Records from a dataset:
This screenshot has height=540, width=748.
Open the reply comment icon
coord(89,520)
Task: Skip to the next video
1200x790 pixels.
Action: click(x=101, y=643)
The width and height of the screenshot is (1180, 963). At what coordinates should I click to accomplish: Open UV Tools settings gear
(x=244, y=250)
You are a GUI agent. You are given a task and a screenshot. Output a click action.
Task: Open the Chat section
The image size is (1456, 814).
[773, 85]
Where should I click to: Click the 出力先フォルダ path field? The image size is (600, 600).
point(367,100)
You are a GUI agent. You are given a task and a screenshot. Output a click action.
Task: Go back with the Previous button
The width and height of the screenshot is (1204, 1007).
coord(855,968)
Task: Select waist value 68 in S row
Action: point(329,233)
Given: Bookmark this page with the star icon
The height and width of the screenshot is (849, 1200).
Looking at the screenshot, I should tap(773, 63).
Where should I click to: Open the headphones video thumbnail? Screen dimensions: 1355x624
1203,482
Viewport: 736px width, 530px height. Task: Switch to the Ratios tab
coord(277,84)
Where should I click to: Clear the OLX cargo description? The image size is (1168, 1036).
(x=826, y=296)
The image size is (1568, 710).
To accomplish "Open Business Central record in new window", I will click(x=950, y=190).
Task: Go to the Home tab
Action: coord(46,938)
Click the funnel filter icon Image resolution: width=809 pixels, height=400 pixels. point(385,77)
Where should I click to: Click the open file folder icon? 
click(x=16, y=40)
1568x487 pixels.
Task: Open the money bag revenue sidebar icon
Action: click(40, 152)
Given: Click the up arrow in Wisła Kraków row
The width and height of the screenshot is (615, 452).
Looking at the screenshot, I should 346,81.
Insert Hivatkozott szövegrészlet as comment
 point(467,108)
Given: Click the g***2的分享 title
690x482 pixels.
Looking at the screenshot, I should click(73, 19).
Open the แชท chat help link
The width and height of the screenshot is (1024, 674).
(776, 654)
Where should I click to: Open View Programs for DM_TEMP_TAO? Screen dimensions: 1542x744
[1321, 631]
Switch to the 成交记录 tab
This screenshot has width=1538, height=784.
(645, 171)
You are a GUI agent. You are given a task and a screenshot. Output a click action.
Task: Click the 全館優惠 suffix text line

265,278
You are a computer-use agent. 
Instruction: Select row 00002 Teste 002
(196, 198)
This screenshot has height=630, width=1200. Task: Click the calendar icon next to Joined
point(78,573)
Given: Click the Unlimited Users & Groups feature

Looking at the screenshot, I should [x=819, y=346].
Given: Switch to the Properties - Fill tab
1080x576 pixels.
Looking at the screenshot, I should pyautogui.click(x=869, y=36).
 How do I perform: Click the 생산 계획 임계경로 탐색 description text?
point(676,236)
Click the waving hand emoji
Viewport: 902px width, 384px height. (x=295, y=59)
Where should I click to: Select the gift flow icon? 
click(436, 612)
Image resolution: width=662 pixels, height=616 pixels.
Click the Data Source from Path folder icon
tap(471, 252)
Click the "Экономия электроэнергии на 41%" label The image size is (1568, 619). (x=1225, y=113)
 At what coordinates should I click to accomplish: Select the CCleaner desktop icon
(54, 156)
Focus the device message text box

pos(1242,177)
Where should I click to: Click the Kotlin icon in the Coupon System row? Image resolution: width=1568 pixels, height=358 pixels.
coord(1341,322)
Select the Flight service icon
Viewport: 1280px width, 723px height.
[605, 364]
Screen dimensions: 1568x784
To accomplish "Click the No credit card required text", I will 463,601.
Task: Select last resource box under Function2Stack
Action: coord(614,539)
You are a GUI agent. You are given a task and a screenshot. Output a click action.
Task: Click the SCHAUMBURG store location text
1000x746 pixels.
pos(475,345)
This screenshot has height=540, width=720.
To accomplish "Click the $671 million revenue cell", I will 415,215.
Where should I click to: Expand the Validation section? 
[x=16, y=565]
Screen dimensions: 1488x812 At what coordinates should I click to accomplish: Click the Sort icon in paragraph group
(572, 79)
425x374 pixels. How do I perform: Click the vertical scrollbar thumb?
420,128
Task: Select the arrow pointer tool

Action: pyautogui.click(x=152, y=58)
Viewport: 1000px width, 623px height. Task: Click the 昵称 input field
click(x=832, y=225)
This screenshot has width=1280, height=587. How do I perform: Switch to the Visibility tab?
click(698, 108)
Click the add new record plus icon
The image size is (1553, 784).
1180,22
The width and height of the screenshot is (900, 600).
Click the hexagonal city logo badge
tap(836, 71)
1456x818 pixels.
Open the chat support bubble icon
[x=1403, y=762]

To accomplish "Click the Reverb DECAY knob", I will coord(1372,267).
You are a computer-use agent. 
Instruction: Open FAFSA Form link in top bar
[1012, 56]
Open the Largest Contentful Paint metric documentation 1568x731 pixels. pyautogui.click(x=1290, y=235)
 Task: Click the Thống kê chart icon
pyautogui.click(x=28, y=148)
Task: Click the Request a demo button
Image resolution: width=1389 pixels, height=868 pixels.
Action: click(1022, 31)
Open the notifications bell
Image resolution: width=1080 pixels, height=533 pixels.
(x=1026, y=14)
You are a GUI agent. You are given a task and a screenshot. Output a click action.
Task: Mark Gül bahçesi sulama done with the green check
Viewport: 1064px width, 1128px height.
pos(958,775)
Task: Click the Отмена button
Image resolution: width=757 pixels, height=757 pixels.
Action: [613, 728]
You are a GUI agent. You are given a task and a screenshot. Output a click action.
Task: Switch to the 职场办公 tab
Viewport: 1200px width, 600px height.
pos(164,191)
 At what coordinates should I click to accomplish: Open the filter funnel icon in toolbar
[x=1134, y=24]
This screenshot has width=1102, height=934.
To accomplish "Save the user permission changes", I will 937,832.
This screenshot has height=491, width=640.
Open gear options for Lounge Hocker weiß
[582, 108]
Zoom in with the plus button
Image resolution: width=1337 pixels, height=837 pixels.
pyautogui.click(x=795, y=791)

Aim of the exercise. Copy each entry exactly.

Written answer.
This screenshot has height=540, width=748.
Open the reply comment icon
coord(89,520)
Task: Skip to the next video
1200x790 pixels.
Action: click(x=101, y=643)
The width and height of the screenshot is (1180, 963). At what coordinates should I click to accomplish: Open UV Tools settings gear
(x=244, y=250)
You are a GUI agent. You are given a task and a screenshot. Output a click action.
Task: Open the Chat section
The image size is (1456, 814).
[773, 85]
Where should I click to: Click the 出力先フォルダ path field? The image size is (600, 600).
point(367,100)
You are a GUI agent. You are given a task and a screenshot. Output a click action.
Task: Go back with the Previous button
The width and height of the screenshot is (1204, 1007).
coord(855,968)
Task: Select waist value 68 in S row
Action: point(329,233)
Given: Bookmark this page with the star icon
The height and width of the screenshot is (849, 1200).
Looking at the screenshot, I should tap(773, 63).
Where should I click to: Open the headphones video thumbnail? Screen dimensions: 1355x624
1203,482
Viewport: 736px width, 530px height. Task: Switch to the Ratios tab
coord(277,84)
Where should I click to: Clear the OLX cargo description? The image size is (1168, 1036).
(x=826, y=296)
The image size is (1568, 710).
To accomplish "Open Business Central record in new window", I will click(x=950, y=190).
Task: Go to the Home tab
Action: coord(46,938)
Click the funnel filter icon Image resolution: width=809 pixels, height=400 pixels. point(385,77)
Where should I click to: Click the open file folder icon? 
click(x=16, y=40)
1568x487 pixels.
Task: Open the money bag revenue sidebar icon
Action: click(40, 152)
Given: Click the up arrow in Wisła Kraków row
The width and height of the screenshot is (615, 452).
Looking at the screenshot, I should 346,81.
Insert Hivatkozott szövegrészlet as comment
 point(467,108)
Given: Click the g***2的分享 title
690x482 pixels.
Looking at the screenshot, I should click(73, 19).
Open the แชท chat help link
The width and height of the screenshot is (1024, 674).
(776, 654)
Where should I click to: Open View Programs for DM_TEMP_TAO? Screen dimensions: 1542x744
[1321, 631]
Switch to the 成交记录 tab
This screenshot has width=1538, height=784.
(645, 171)
You are a GUI agent. You are given a task and a screenshot. Output a click action.
Task: Click the 全館優惠 suffix text line

265,278
You are a computer-use agent. 
Instruction: Select row 00002 Teste 002
(196, 198)
This screenshot has height=630, width=1200. Task: Click the calendar icon next to Joined
point(78,573)
Given: Click the Unlimited Users & Groups feature

Looking at the screenshot, I should [x=819, y=346].
Given: Switch to the Properties - Fill tab
1080x576 pixels.
Looking at the screenshot, I should pyautogui.click(x=869, y=36).
 How do I perform: Click the 생산 계획 임계경로 탐색 description text?
point(676,236)
Click the waving hand emoji
Viewport: 902px width, 384px height. (x=295, y=59)
Where should I click to: Select the gift flow icon? 
click(436, 612)
Image resolution: width=662 pixels, height=616 pixels.
Click the Data Source from Path folder icon
tap(471, 252)
Click the "Экономия электроэнергии на 41%" label The image size is (1568, 619). (x=1225, y=113)
 At what coordinates should I click to accomplish: Select the CCleaner desktop icon
(54, 156)
Focus the device message text box

pos(1242,177)
Where should I click to: Click the Kotlin icon in the Coupon System row? Image resolution: width=1568 pixels, height=358 pixels.
coord(1341,322)
Select the Flight service icon
Viewport: 1280px width, 723px height.
[605, 364]
Screen dimensions: 1568x784
To accomplish "Click the No credit card required text", I will 463,601.
Task: Select last resource box under Function2Stack
Action: coord(614,539)
You are a GUI agent. You are given a task and a screenshot. Output a click action.
Task: Click the SCHAUMBURG store location text
1000x746 pixels.
pos(475,345)
This screenshot has height=540, width=720.
To accomplish "Click the $671 million revenue cell", I will 415,215.
Where should I click to: Expand the Validation section? 
[x=16, y=565]
Screen dimensions: 1488x812 At what coordinates should I click to accomplish: Click the Sort icon in paragraph group
(572, 79)
425x374 pixels. How do I perform: Click the vertical scrollbar thumb?
420,128
Task: Select the arrow pointer tool

Action: pyautogui.click(x=152, y=58)
Viewport: 1000px width, 623px height. Task: Click the 昵称 input field
click(x=832, y=225)
This screenshot has width=1280, height=587. How do I perform: Switch to the Visibility tab?
click(698, 108)
Click the add new record plus icon
The image size is (1553, 784).
1180,22
The width and height of the screenshot is (900, 600).
Click the hexagonal city logo badge
tap(836, 71)
1456x818 pixels.
Open the chat support bubble icon
[x=1403, y=762]

To accomplish "Click the Reverb DECAY knob", I will coord(1372,267).
You are a computer-use agent. 
Instruction: Open FAFSA Form link in top bar
[1012, 56]
Open the Largest Contentful Paint metric documentation 1568x731 pixels. pyautogui.click(x=1290, y=235)
 Task: Click the Thống kê chart icon
pyautogui.click(x=28, y=148)
Task: Click the Request a demo button
Image resolution: width=1389 pixels, height=868 pixels.
Action: click(1022, 31)
Open the notifications bell
Image resolution: width=1080 pixels, height=533 pixels.
(x=1026, y=14)
You are a GUI agent. You are given a task and a screenshot. Output a click action.
Task: Mark Gül bahçesi sulama done with the green check
Viewport: 1064px width, 1128px height.
pos(958,775)
Task: Click the Отмена button
Image resolution: width=757 pixels, height=757 pixels.
Action: [613, 728]
You are a GUI agent. You are given a task and a screenshot. Output a click action.
Task: Switch to the 职场办公 tab
Viewport: 1200px width, 600px height.
pos(164,191)
 At what coordinates should I click to accomplish: Open the filter funnel icon in toolbar
[x=1134, y=24]
This screenshot has width=1102, height=934.
To accomplish "Save the user permission changes", I will 937,832.
This screenshot has height=491, width=640.
Open gear options for Lounge Hocker weiß
[582, 108]
Zoom in with the plus button
Image resolution: width=1337 pixels, height=837 pixels.
pyautogui.click(x=795, y=791)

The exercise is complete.